Foi um show de bola, uma porrada segura na nossa arrogância. Caiamos na real. Já há algum tempo não somos ‘os melhores do mundo', não praticamos um futebol digno de se ver e competitivo, nem nos times e menos ainda na seleção. Paramos no tempo, regredimos porque o foco de nosso futebol, já há algum tempo, voltou-se apenas para o ganhar dinheiro vendendo atletas jovens para o exterior. Nossos times fracassam em torneios continentais diante de equipes do Chile, do Equador, do Paraguai, Uruguai. No âmbito das seleções, a hegemonia do continente está com o Uruguai de Forlán, Suarez, Rodrigues... Nos engasgamos com Paraguai, Venezuela ...
Não temos equipes. A busca do lucro e dos resultados imediatos, a qualquer custo, não permite a formação de bons conjuntos, de uma escola, um padrão de jogo. O nosso recente campeão brasileiro, o Corínthians, joga um futebol feio e pragmático de marcação, chutões e bolas alçadas na área adversária para que grandalhões decidam no trompaço. Os treinadores só cuidam das ‘bolas paradas', adoram. Jogamos igual e erradamente, do Oiapoque ao Chuí... taticamente no 4-4-2 ou num 3-5-2, sem imaginação, sem ousadias... é um ‘bumba meu boi'! A grande maioria das partidas não dá pra ver.

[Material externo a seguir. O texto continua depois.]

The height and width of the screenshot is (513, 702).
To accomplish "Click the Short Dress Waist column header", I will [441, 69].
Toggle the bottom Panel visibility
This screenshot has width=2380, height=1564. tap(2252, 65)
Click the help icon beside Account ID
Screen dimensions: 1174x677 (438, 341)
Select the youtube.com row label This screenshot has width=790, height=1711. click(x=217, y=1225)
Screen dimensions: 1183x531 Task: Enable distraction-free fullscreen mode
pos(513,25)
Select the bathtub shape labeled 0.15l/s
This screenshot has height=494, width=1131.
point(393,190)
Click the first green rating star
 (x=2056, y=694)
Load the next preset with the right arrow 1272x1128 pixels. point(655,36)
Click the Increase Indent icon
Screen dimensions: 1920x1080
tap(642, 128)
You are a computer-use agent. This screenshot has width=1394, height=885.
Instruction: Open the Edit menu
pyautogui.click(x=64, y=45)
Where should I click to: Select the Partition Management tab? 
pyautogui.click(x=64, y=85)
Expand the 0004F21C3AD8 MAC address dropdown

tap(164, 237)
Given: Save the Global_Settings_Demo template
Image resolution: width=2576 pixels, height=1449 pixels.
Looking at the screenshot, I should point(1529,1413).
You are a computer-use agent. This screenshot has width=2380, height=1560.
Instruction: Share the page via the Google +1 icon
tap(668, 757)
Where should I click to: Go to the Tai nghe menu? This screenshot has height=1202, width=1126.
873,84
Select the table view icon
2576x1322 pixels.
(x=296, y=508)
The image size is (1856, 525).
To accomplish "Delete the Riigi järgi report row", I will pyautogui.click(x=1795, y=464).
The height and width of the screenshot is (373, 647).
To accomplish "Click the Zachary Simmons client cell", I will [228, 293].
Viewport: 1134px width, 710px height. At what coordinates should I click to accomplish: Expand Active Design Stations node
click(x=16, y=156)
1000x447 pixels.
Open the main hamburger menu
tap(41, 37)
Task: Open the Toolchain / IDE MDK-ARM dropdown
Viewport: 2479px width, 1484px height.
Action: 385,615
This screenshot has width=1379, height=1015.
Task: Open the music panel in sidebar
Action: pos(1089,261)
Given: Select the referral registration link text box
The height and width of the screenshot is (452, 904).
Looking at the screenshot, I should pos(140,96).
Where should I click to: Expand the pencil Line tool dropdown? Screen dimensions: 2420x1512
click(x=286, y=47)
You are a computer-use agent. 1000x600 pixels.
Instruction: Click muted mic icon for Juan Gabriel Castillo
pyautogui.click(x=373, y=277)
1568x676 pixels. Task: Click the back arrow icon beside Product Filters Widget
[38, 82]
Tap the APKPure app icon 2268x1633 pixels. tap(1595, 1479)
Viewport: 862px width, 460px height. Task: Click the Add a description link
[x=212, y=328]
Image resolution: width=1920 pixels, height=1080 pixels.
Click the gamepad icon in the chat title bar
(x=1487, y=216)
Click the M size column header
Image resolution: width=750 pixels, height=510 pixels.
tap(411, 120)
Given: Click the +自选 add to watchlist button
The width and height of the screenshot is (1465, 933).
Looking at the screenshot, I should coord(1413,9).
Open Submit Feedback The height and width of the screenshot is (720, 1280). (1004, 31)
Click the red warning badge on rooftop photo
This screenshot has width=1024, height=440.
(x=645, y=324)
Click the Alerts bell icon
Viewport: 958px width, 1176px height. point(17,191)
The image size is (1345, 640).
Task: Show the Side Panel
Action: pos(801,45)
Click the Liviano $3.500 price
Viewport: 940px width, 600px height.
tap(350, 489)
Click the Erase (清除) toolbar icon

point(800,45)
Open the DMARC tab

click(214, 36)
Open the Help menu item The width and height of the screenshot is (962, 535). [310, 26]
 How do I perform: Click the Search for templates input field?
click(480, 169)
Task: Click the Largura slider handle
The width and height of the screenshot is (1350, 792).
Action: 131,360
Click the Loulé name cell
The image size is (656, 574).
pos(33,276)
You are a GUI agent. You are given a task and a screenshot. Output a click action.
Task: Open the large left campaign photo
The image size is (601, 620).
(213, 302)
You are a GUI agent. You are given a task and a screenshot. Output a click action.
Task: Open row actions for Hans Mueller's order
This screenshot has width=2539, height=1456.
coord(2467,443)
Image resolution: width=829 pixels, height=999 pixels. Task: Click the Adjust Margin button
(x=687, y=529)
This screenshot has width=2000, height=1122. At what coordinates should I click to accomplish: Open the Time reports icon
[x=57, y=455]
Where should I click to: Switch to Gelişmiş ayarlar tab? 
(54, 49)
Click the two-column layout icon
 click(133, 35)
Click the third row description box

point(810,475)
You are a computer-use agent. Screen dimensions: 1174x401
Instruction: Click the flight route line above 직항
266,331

Aqui e ali aparecem um Neymar, um Lucas, um Leandro Damião ... que não deslancham por aqui, no meio da mediocridade, dos esquemas de jogo ultrapassados, medrosos, de arbitragens pusilânimes, de vícios absurdos como o ‘cai-cai', a pedir faltas e cartões amarelos a cada instante, usando a falsa catimba, a tal da câimbra (por que jogador europeu não sente câimbra?) como recurso , as simulações seguidas, a máscara, a falta de combatividade e de altruísmo em campo, o estrelismo, o foco do atleta e de seus agentes sempre na câmara da tevê, o olho gordo dos empresários e dirigentes, os interesses ($$$) fora de campo escalando times Brasil afora, os treinadores se agarrando aos empregos... E a ‘grande imprensa' esportiva incensando a infâmia, repetindo chavões, querendo migalhas.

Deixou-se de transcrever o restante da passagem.